Great New Zealand Argument by Various Artists

The Historian as Prophet

by KEITH SINCLAIR

The Liberals aimed at greatness in a moral sense. They wanted a society which cared for all of its members, including the young and the old, the neglected child, and the female factory worker. In 1900 New Zealand, with a population of less than 800,000, was nevertheless a great country. With some of the Australian colonies, it stood for something of central importance to humanity, as was widely recognized. It was studied and visited by many of the most distinguished reformers, political thinkers, and leaders in the European world.

That moral ideal must be, in my view, one of our abiding concerns. It was Dr Johnson, a Tory, who said: ‘A decent provision for the poor is the true test of civilization.’ Gentlemen of education, he observed, were pretty much the same in all countries; the condition of the lowest orders, the poor especially, was the true mark of national discrimination.

No future I would want for New Zealand would turn aside from the effort to achieve that ideal, and to extend its application – to the mentally and the criminally ill, for instance, unfortunates for whom we do little.

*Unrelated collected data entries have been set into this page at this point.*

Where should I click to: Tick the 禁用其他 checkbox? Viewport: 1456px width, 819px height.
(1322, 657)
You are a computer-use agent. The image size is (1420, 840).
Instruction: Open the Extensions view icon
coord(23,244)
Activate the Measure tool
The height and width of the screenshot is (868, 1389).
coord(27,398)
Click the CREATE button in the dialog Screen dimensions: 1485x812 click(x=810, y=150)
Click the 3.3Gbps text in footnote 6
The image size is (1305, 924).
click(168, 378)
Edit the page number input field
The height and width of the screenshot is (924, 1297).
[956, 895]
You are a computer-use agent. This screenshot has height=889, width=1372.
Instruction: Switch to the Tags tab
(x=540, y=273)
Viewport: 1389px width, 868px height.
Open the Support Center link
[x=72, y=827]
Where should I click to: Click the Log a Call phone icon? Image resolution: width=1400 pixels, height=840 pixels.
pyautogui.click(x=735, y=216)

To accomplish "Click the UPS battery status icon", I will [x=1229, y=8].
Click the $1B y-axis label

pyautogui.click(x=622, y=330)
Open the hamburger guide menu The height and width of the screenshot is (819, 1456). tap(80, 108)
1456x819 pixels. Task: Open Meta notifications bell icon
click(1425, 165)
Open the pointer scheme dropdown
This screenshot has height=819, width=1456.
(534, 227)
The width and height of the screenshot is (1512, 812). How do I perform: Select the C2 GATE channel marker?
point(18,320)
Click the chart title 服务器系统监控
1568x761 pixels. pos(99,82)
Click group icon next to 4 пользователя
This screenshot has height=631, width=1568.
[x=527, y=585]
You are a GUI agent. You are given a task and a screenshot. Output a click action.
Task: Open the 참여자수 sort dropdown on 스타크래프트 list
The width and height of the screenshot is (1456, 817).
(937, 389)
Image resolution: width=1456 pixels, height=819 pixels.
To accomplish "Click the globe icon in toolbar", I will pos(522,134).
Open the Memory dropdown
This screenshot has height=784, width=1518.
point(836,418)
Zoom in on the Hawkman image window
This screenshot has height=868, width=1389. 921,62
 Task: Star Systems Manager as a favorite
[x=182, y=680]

But I will not dwell on this topic. My views are widely shared and we are, at present, engaged in the kind of effort I describe. Present policies towards improving the situation of the Maoris, and of assisting development in the Pacific and Asia, however inadequate or imperfect, are a product of three of our traditional ideals: racial equality, social equality, and social welfare.

The pursuit of the joint ideals of equality and welfare is no longer a distinctive characteristic of our society. It would not support any claim to distinction. We are born in a privileged society, not a great one. Our present shortcomings I will initially sum up by saying that equality is not enough: it must not ignore the just claims and rights of inequality. Do please understand that, in the rest of this talk, I am not advocating oligarchy, or the creation of a privileged élite. I speak of what is specifically a problem of New Zealand society, which has demoted ability.

Pember Reeves made another remark which may serve as a text. In a debate, in 1888, on a tariff Bill, he quoted Goldsmith:

… ye statesmen who survey
The rich man’s joys increase, the poor’s decay,
‘Tis yours to say how wide the limits stand
Between a splendid and a happy land.